**TASK PROMPT**
Drop the images. Copy every line below character for character.

**SUPPLIED MATERIAL**

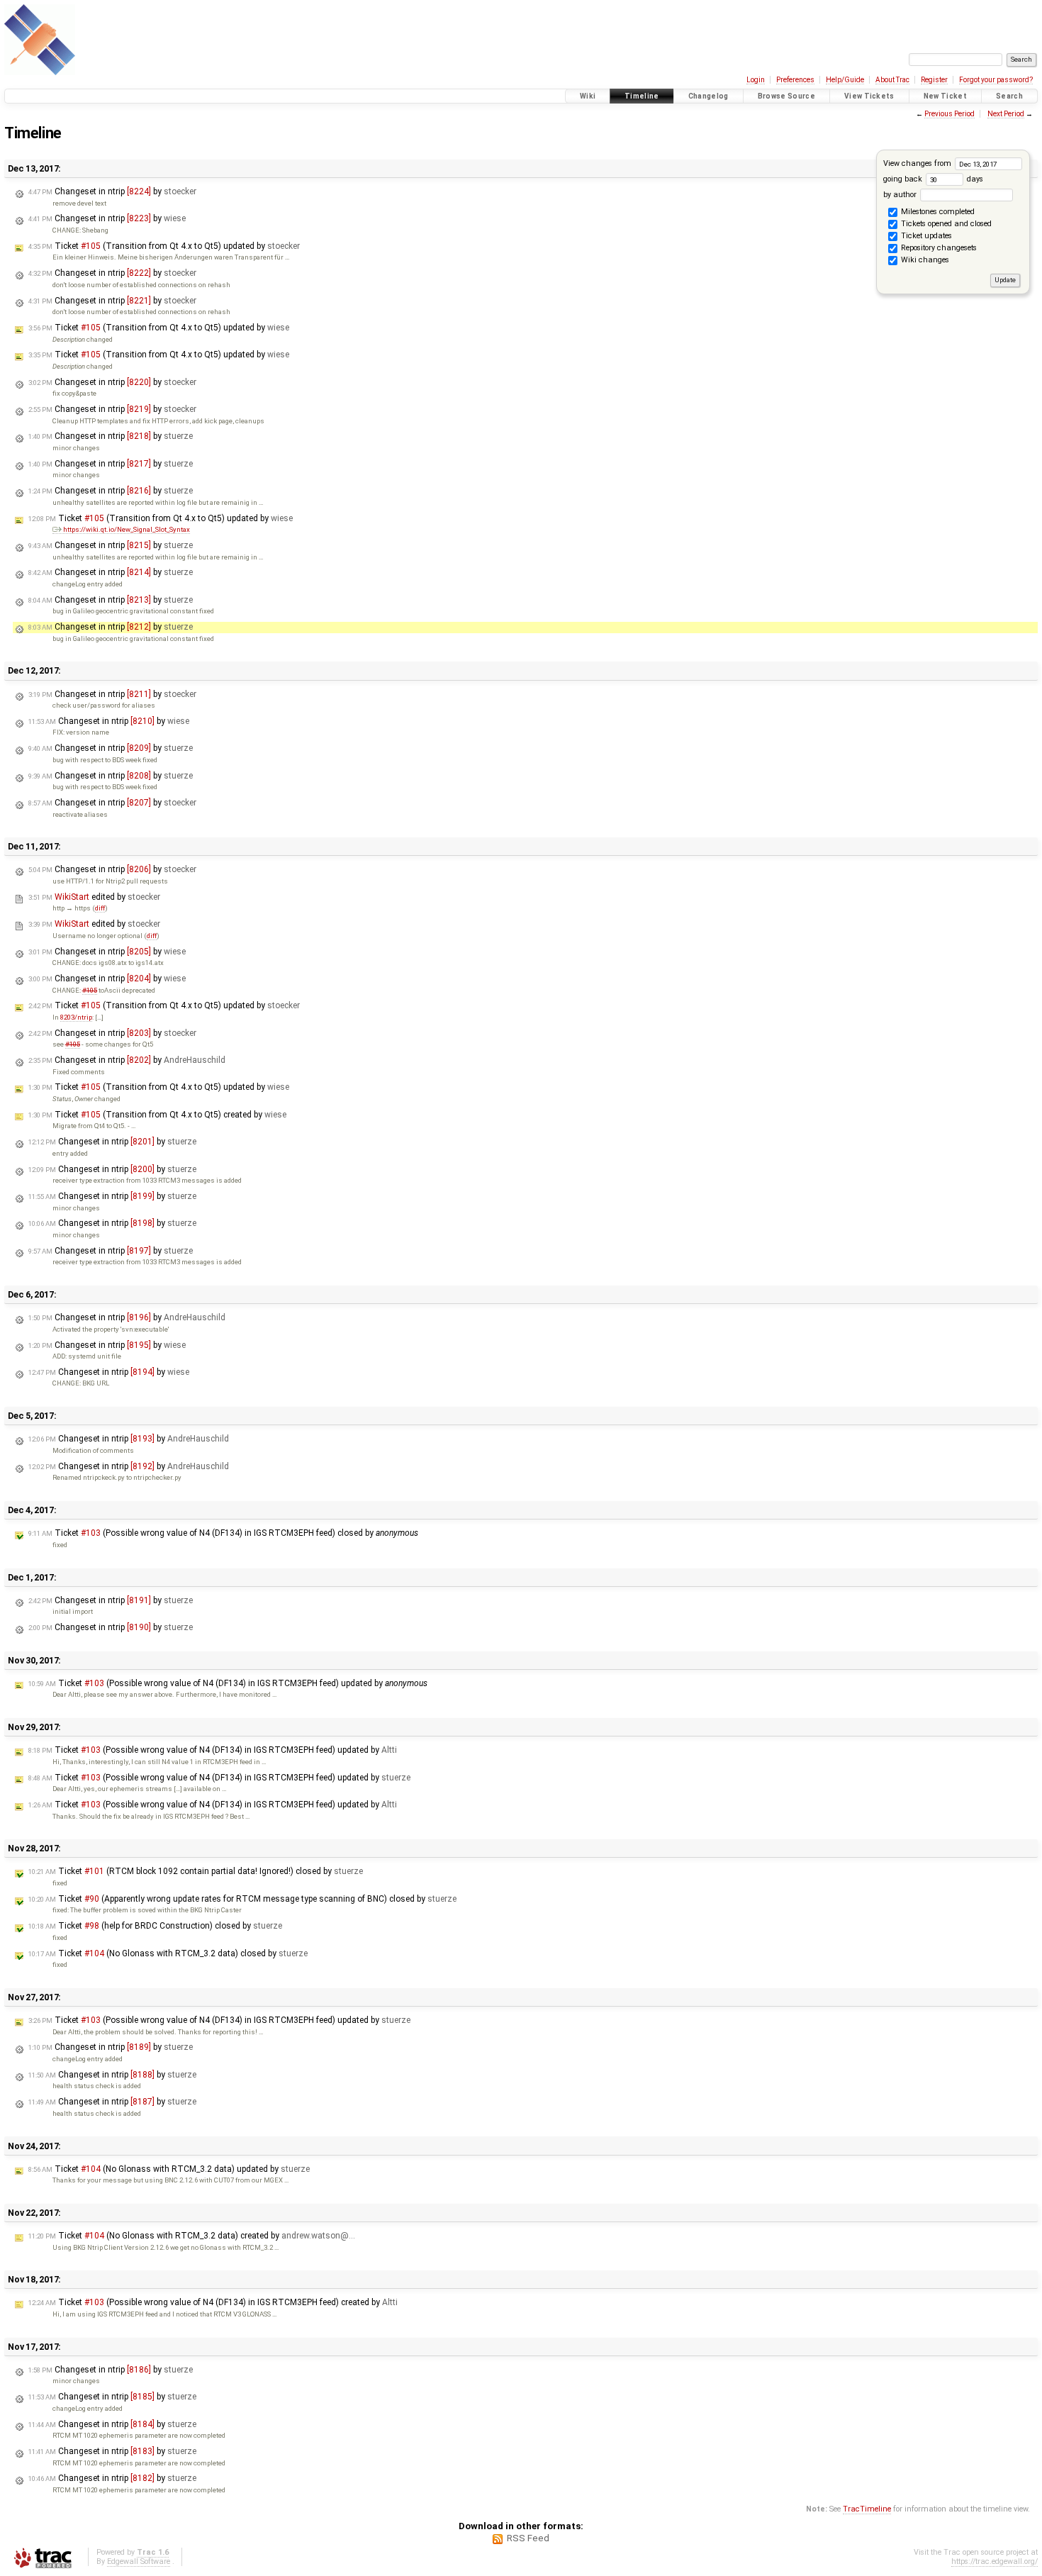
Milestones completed (937, 212)
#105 (89, 990)
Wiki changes (924, 260)
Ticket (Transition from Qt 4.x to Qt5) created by (157, 1115)
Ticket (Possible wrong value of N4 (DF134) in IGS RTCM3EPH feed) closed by (223, 1533)
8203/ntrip (76, 1017)
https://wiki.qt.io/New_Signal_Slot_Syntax (126, 529)
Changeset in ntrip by (112, 191)
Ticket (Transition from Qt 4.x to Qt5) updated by (164, 246)
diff (100, 908)
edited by (94, 897)
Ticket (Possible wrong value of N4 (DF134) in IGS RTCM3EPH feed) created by (213, 2302)
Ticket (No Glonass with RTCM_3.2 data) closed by (168, 1953)
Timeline (641, 96)
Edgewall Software (138, 2561)
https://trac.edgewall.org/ (994, 2561)
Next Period (1005, 114)
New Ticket (945, 96)
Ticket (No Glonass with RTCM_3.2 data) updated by (169, 2169)
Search (1009, 96)
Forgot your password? (996, 80)
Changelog (708, 96)
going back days (933, 179)
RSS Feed (528, 2538)
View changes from (918, 163)
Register (934, 80)
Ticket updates (925, 236)
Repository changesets (938, 248)
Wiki (587, 96)
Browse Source (786, 96)
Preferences (795, 80)
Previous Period (949, 114)
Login (755, 80)
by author (901, 194)
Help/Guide (845, 80)
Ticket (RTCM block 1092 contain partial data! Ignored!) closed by (195, 1871)
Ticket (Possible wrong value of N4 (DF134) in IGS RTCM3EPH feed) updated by (227, 1683)
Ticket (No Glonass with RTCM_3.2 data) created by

**RESULT FOR THIS EXERCISE**
Milestones completed (937, 212)
#105 (89, 990)
Wiki changes (924, 260)
Ticket (Transition from Qt 4.x to Qt5) created by (157, 1115)
Ticket (Possible wrong value of N4 (DF134) in IGS RTCM3EPH feed) closed by (223, 1533)
8203/ntrip (76, 1017)
https://wiki.qt.io/New_Signal_Slot_Syntax (126, 529)
Changeset in ntrip by (112, 191)
Ticket (Transition from Qt 4.x to Qt5) updated by (164, 246)
diff (100, 908)
edited by (94, 897)
Ticket (Possible wrong value of N4 (DF134) in IGS RTCM3EPH feed) created by (213, 2302)
Ticket (No Glonass with RTCM_3.2 data) closed by (168, 1953)
Timeline (641, 96)
Edgewall Software (138, 2561)
https://trac.edgewall.org/ (994, 2561)
Next Period (1005, 114)
New Ticket (945, 96)
Ticket (No Glonass with RTCM_3.2 data) updated by (169, 2169)
Search (1009, 96)
Forgot your password? (996, 80)
Changelog (708, 96)
going back days (933, 179)
RSS Feed (528, 2538)
View changes from (918, 163)
Register (934, 80)
Ticket updates (925, 236)
Repository changesets (938, 248)
Wiki (587, 96)
Browse Source (786, 96)
Preferences (795, 80)
Previous Period (949, 114)
Login (755, 80)
by author (901, 194)
Help/Guide (845, 80)
Ticket (RTCM block 1092 contain partial data! Ignored!) closed by (195, 1871)
Ticket (Possible wrong value of N4 (DF134) in IGS RTCM3EPH feed) updated by (227, 1683)
Ticket (No Glonass with RTCM_3.2 data) created by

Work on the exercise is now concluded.